Canadian radio & TV personality (born 1979)

Jonny Staub (born November 28, 1979, in Windsor, Ontario) is a Canadian radio and television personality.

Staub started his career as a traffic reporter at CHYM-FM in Kitchener, ON, on May 15, 1997. He attended Conestoga College and has achieved success mainly in Western Canada, both in Top 40 radio and for TV stations Citytv and Shaw TV.

== Career ==
In 2001, at age 22, he was the youngest DJ in a major time slot in the Vancouver market. He was removed from his position at Z95 in May 2002. Soon after, he landed a weekend time slot at Power 92 in Edmonton. In 2005, he was a featured host for the newly airing Edmonton station The Bounce.

He has been a DJ at CHYM-FM, CKGL, CJIB, CKIK-FM, CKZZ-FM (in the evening time), CKNG-FM, CHBN-FM, and CFBT-FM.
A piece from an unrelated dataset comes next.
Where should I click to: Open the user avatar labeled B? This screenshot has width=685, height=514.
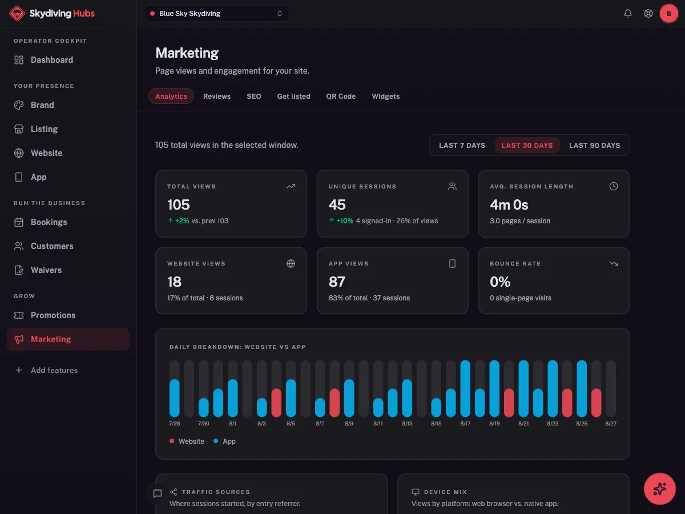(669, 13)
Staub is also one of Canada's first openly gay DJs in the Vancouver radio market. In 2008 he co-hosted OUTtv's Let's Talk Sex, which also airs on its US counterpart here!. There is talk of a second season of Let's Talk Sex; however, there is no word on whether or not Staub will return to that show. Recently Jonny has ventured online and started blogging on Homorazzi.com, a site where 'homos judge everything' - think Perez Hilton meets The Hills. As part of the Homorazzi.com team, Jonny hosts weekly segments called "Hawt Topics".